-- start SUPPLIED MATERIAL --
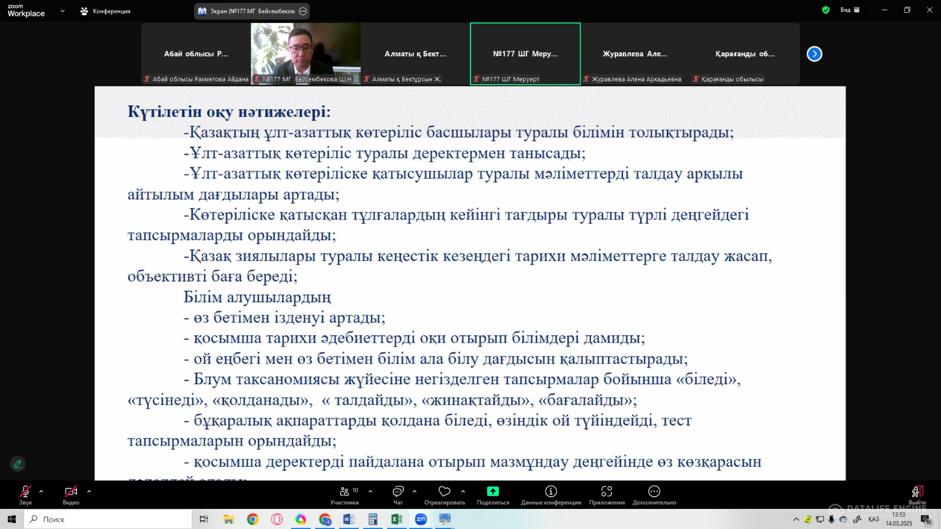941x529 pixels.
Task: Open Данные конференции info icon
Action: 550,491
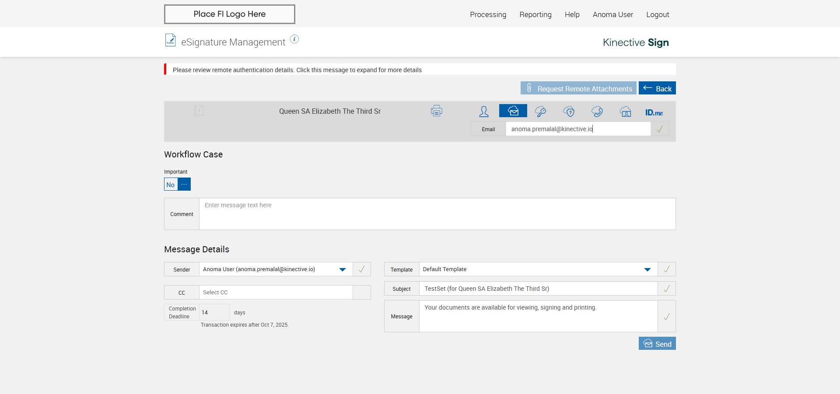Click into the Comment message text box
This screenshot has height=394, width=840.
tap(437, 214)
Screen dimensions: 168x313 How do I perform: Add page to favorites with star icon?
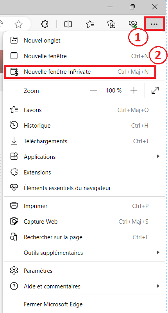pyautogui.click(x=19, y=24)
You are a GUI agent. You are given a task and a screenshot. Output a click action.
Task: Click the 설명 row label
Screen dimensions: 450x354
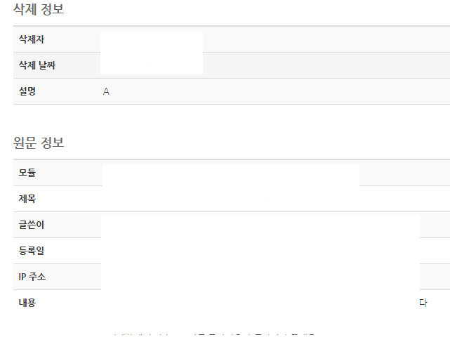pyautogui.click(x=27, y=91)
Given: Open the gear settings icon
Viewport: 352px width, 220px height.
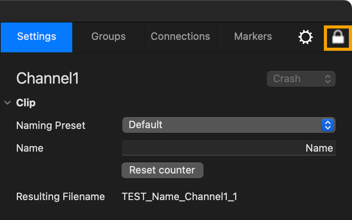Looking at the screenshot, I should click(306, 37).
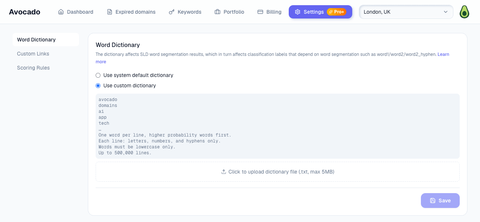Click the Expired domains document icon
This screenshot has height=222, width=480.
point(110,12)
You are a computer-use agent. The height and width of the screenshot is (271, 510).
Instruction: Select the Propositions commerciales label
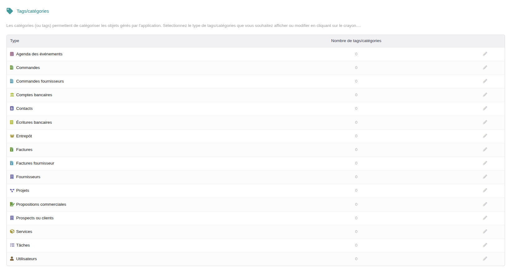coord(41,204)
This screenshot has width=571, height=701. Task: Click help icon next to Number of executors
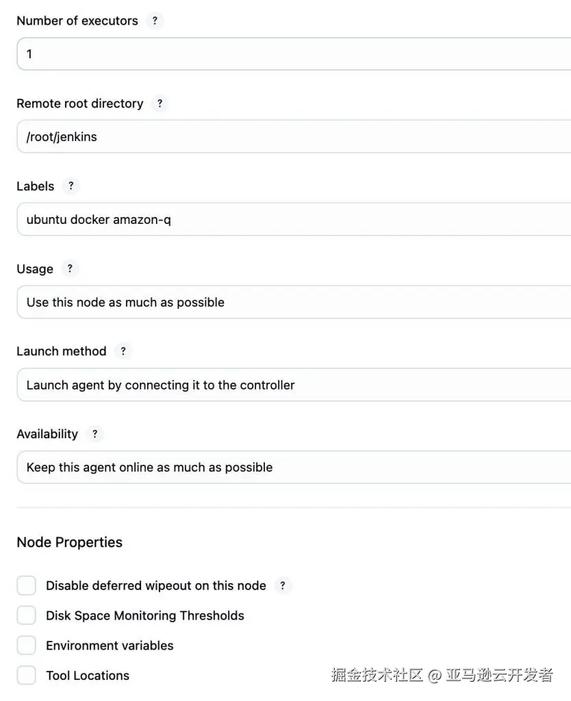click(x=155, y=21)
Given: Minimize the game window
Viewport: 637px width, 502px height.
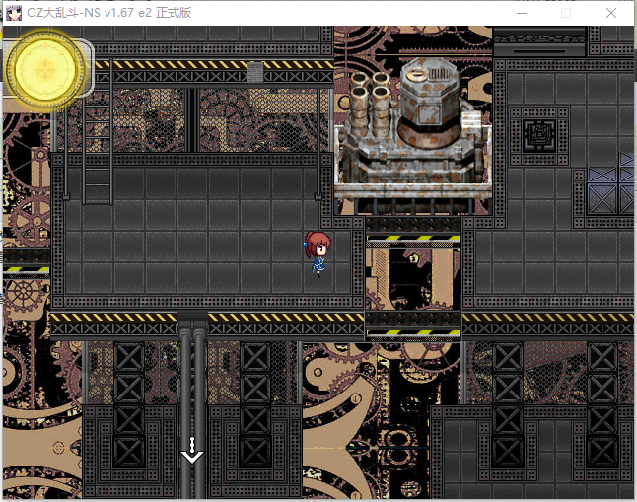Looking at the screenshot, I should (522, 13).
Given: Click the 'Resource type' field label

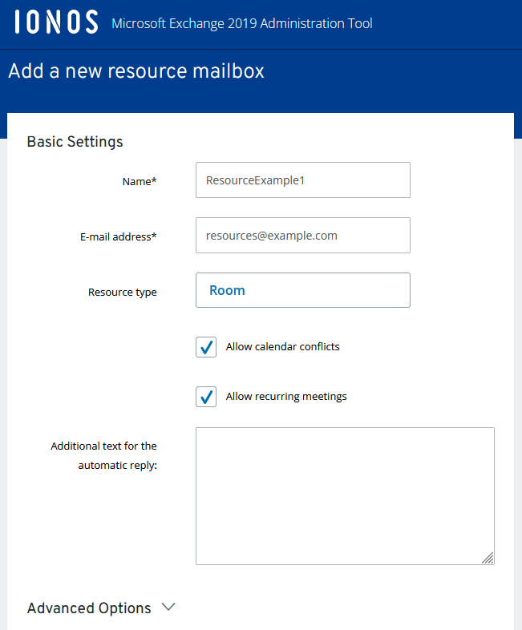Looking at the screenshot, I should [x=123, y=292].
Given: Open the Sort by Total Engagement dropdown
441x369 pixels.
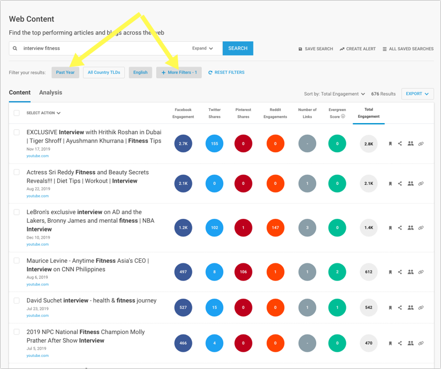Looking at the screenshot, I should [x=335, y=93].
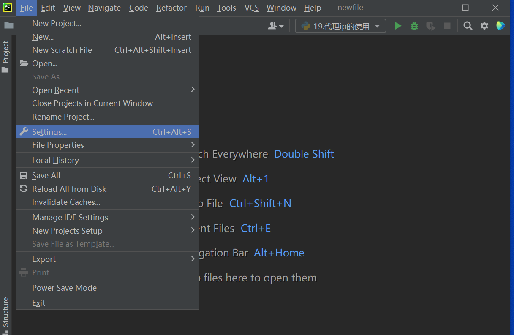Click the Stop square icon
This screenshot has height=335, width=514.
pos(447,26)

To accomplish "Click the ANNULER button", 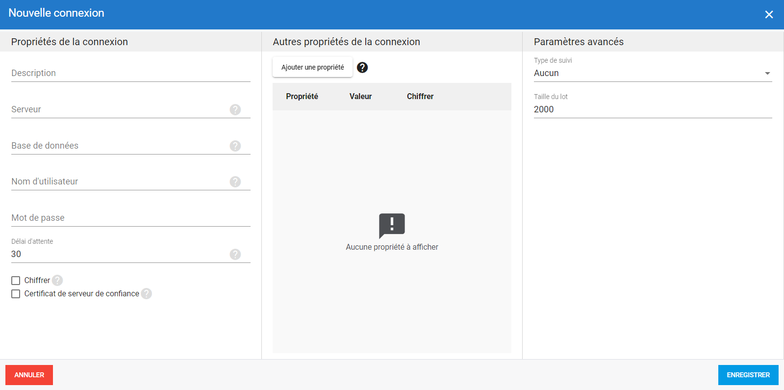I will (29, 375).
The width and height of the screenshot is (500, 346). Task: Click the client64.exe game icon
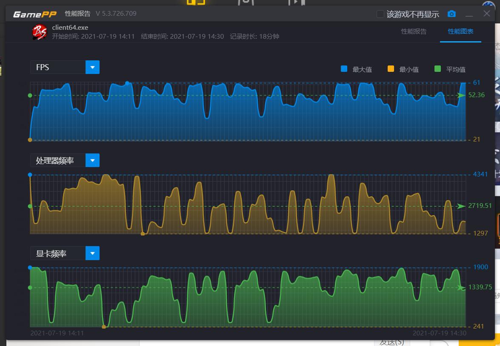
-- end SUPPLIED MATERIAL --
## [WHAT TO WORK ON]
Rewrite everything in the records above from the line containing "Given: Open the gear settings icon" down to the line containing "coord(41,204)" as a Markdown table with the columns Row and Line. Number each line in Row, skip blank lines, and leave the pictures out.

## [RESPONSE]
| Row | Line |
|---|---|
| 1 | Given: Open the gear settings icon |
| 2 | Viewport: 352px width, 220px height. |
| 3 | Looking at the screenshot, I should click(306, 37). |
| 4 | Click the Expired domains document icon |
| 5 | This screenshot has height=222, width=480. |
| 6 | point(110,12) |
| 7 | You are a computer-use agent. The height and width of the screenshot is (271, 510). |
| 8 | Instruction: Select the Propositions commerciales label |
| 9 | coord(41,204) |